= Set problem =
Reproduce every line of the material below word for word, leaving out the pictures.
>> Start Records for the exercise
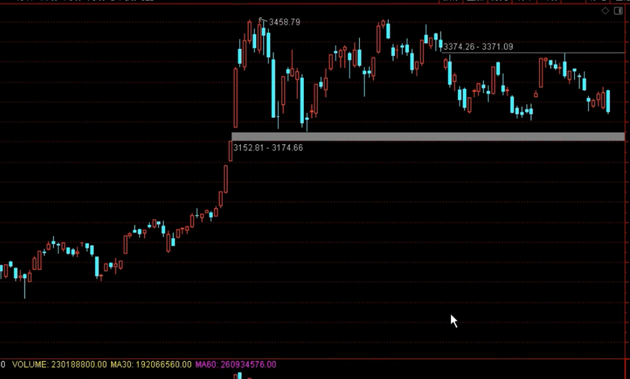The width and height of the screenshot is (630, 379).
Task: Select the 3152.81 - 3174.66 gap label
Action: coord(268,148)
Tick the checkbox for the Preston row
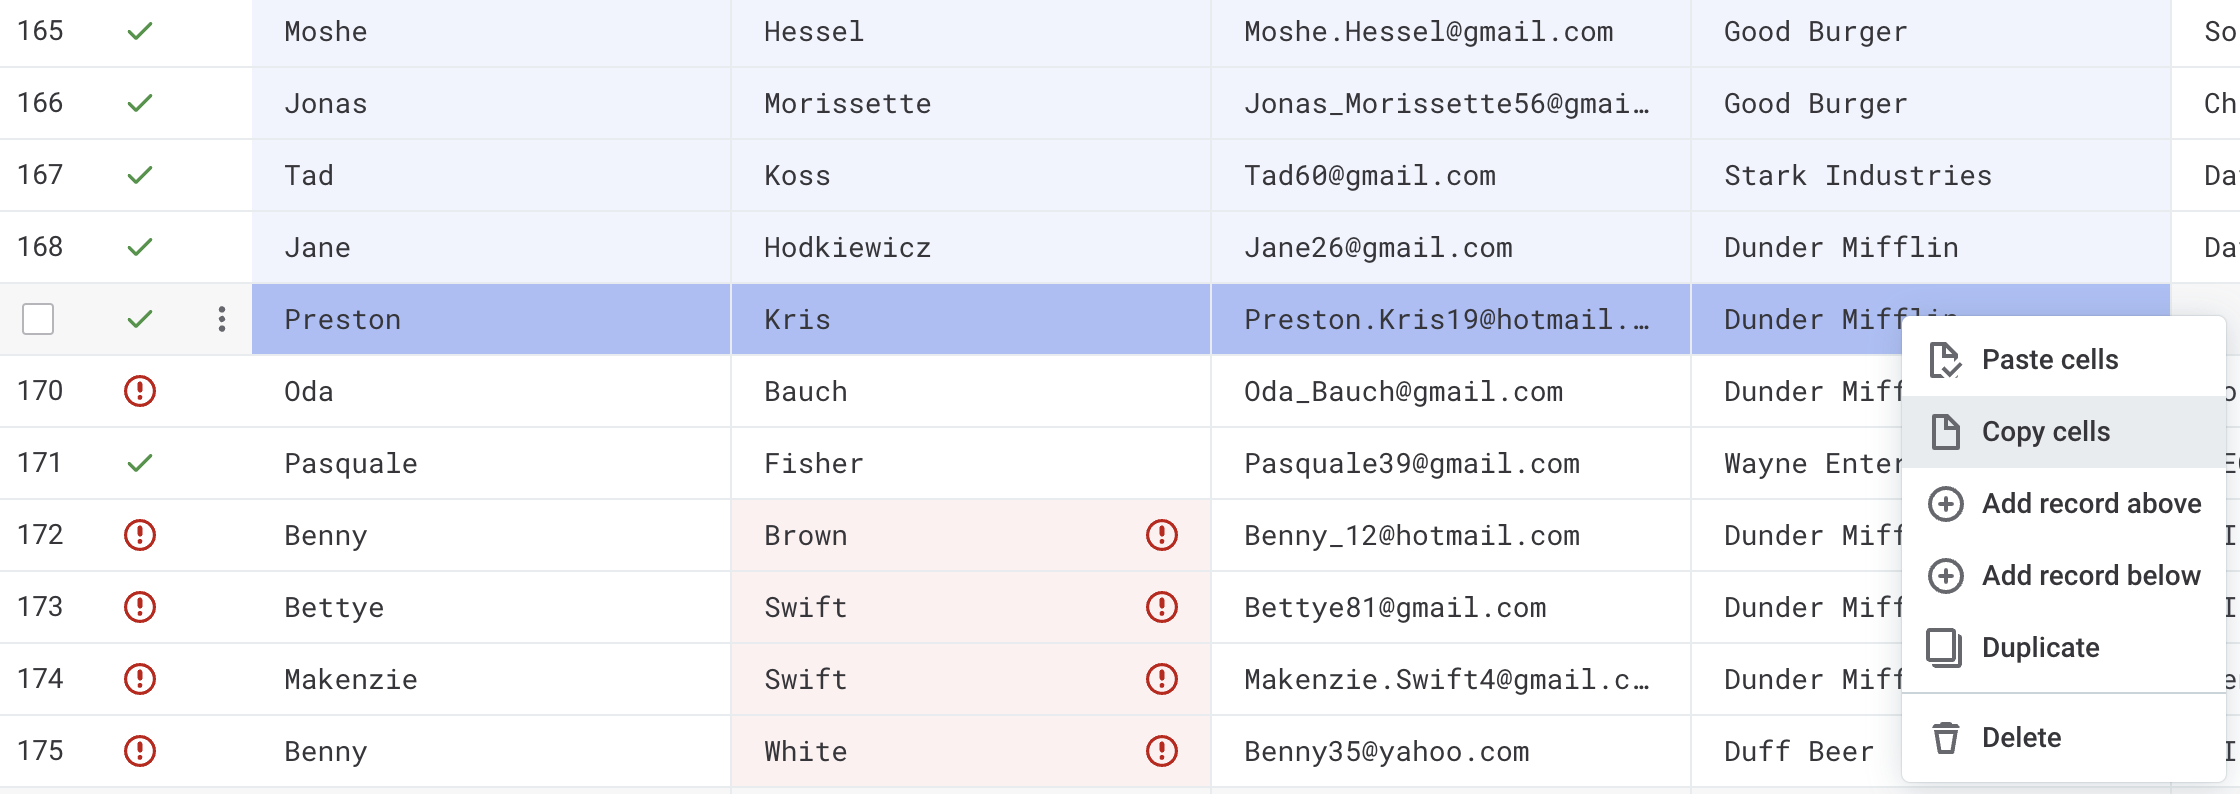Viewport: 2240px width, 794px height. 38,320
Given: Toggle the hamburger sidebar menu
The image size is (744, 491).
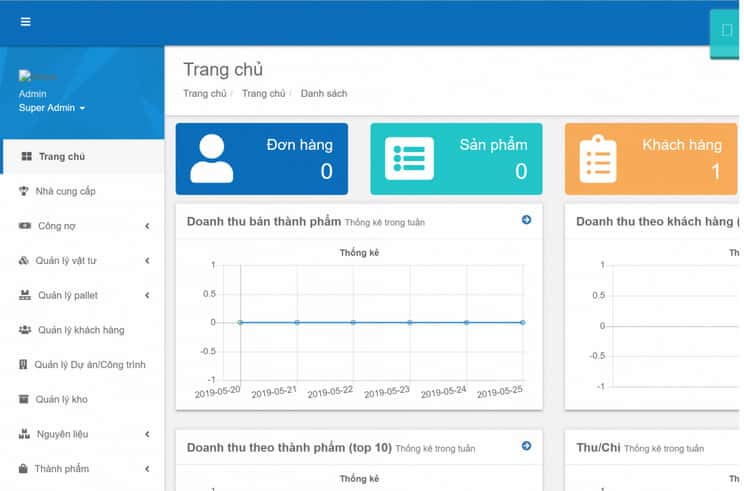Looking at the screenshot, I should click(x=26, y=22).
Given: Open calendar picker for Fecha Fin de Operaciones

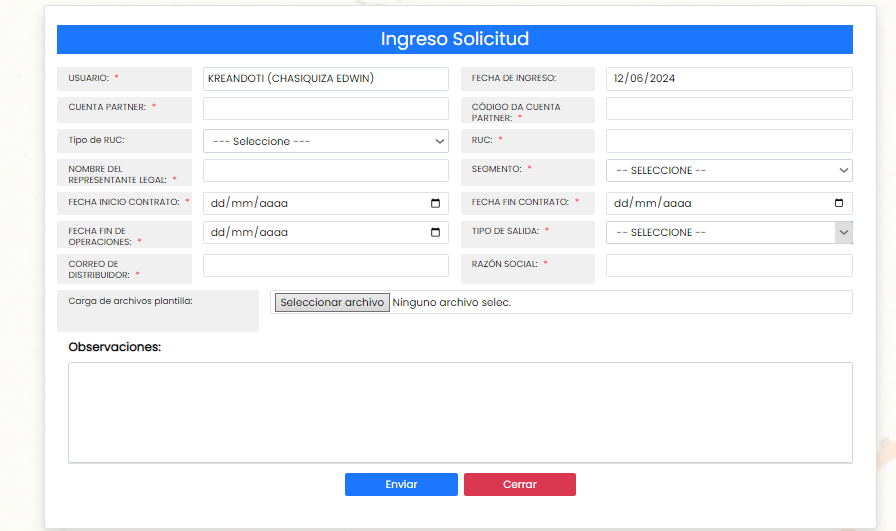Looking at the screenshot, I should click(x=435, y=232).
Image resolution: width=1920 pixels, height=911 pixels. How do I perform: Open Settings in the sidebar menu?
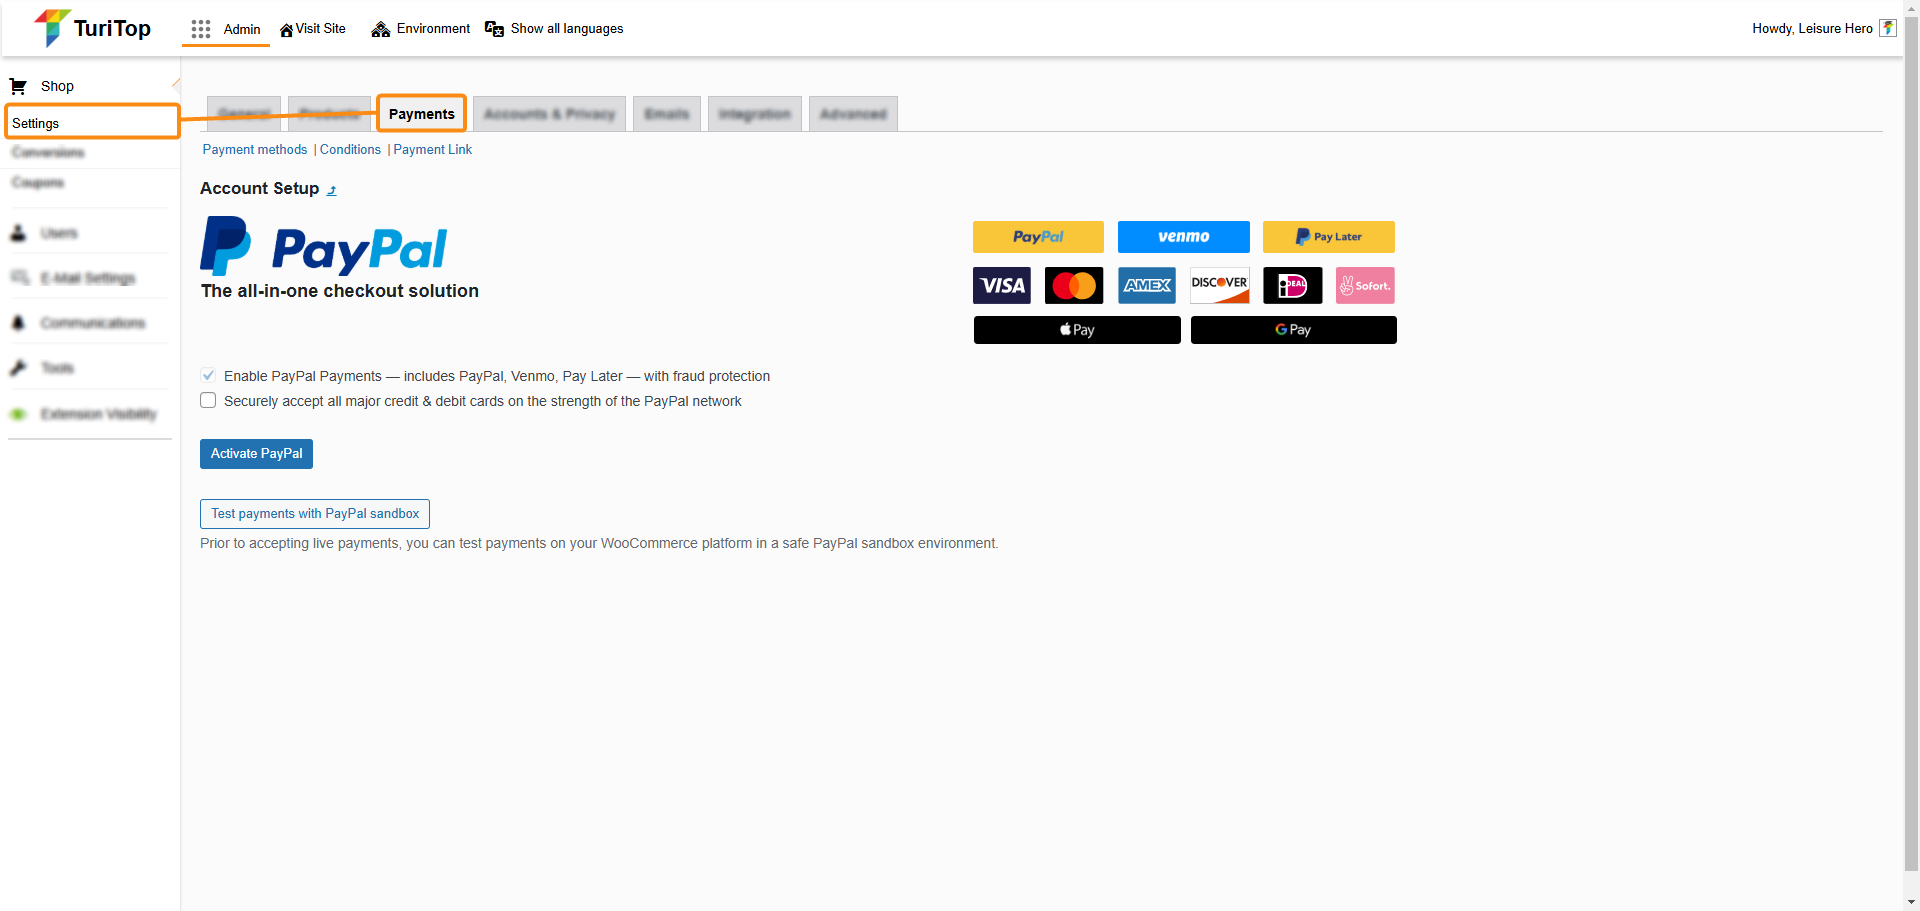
>> End Records for the exercise
= Worked solution =
The width and height of the screenshot is (630, 379).
Task: Select the 3152.81 - 3174.66 gap label
Action: coord(268,148)
Tick the checkbox for the Preston row
Viewport: 2240px width, 794px height. 38,320
Given: Toggle the hamburger sidebar menu
The image size is (744, 491).
Looking at the screenshot, I should click(x=26, y=22).
Given: Open calendar picker for Fecha Fin de Operaciones

Looking at the screenshot, I should click(x=435, y=232).
Image resolution: width=1920 pixels, height=911 pixels. How do I perform: Open Settings in the sidebar menu?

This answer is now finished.